腹立ち紛れに煙を深く吸い込んで、男は椅子の背に身を凭せ掛けている。天井を仰いで気を鎮めるような溜息を吐き出し、そして男は不自然なほどゆっくりと、酷薄な声を舌の上で転がした。

「女に口を開かせるには色々手がある。手っ取り早いのは心ゆくまで陵辱してやることだが……」

周囲を見回す男。室内の顔ぶれはこちらを面白そうに眺めつつも、しんと静まり返ったままでいる。くっくっと喉を鳴らし、男は愉快そうに言葉を続けた。

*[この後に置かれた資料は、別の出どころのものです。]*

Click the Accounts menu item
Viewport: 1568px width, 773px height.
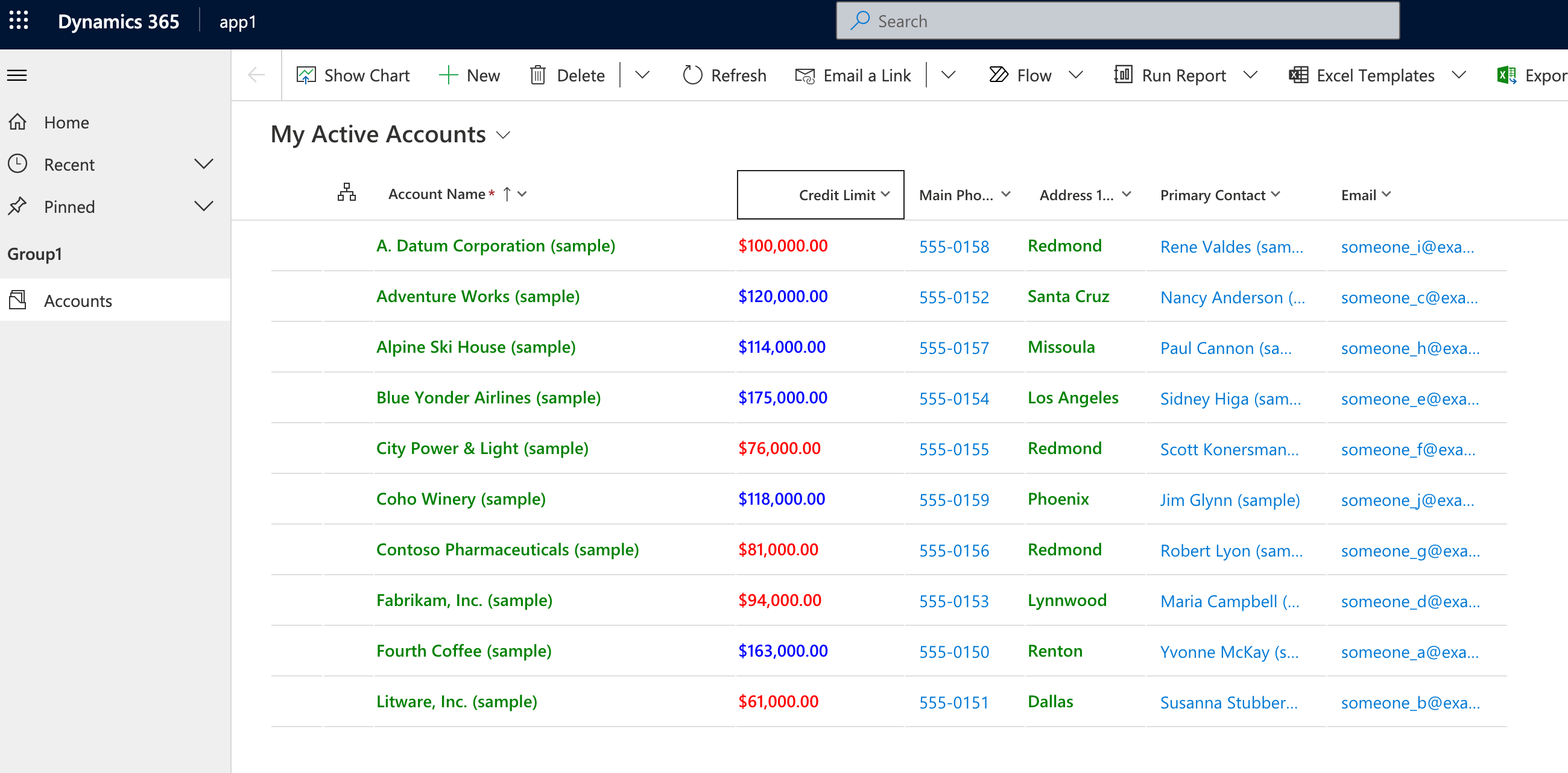tap(78, 300)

「どうもここにゃ、ガキが趣味の異常倒錯者はいねェらしい。残念だったなァ、嬢ちゃん」
「……っ」

かっと頭が熱を持つ。さ、最低だ。いや、ある意味では助かったけど、そ、そういう話じゃないだろう、ほんと最低だ。
 そんなわたしの反応を見て気を良くしたのだろう、男の声のトーンが幾分か明るくなる。それに比例してわたしの恐怖はひしひしと増していく。テーブルは硬く、冷ややかで、押さえつけられた頬がぎりりと痛んだ。

「実に残念だ。こんな手段を取るしかないとは」

言葉に反して上機嫌な口ぶり。それが聞こえたかと思うと、わたしはテーブルの上に投げ出していた左腕を乱暴に押さえつけられていた。わたしの非力ではびくともせず、ましてや振りほどくことなど出来そうにもない。

「一つ、面白い噂を聞いたんだ」

 水に濡れたわたしの袖を、緩慢に、丁重に、恐怖を刻み込むように捲り上げて行く男。一体、なにを、しようというのか。はらりと腕の上に灰が落ちてきた。その熱に怯えた体が跳ねる。

「お前さん、話によりゃ相当な嫌煙家らしいな」

指に煙草を挟み込んで、唇の間から抜き取り、その手をそのまま、下へ。

「さて、こういう趣向はどうだ……」

わたしの腕に、熱気が迫る。それは、皮膚を焼く温度だ。息が上がる。肺が痙攣するように浅い呼吸を繰り返す。全身に汗が吹き出してくる。瞬きを忘れた瞼に、乾いた瞳に、その光景が焼きつけられる。燻る煙草の煙が腕を舐める。残りわずかの一センチ。腕に触れる、熱い、これ、は


「根性比べと行こうじゃねェか、なァ?」


 じゅう、と。



 耳を劈くようなその音が、自分の喉笛から発せられているとは、到底信じられないことだった。わたしはその日――初めて、人の肉が焦げる匂いというものを、知った。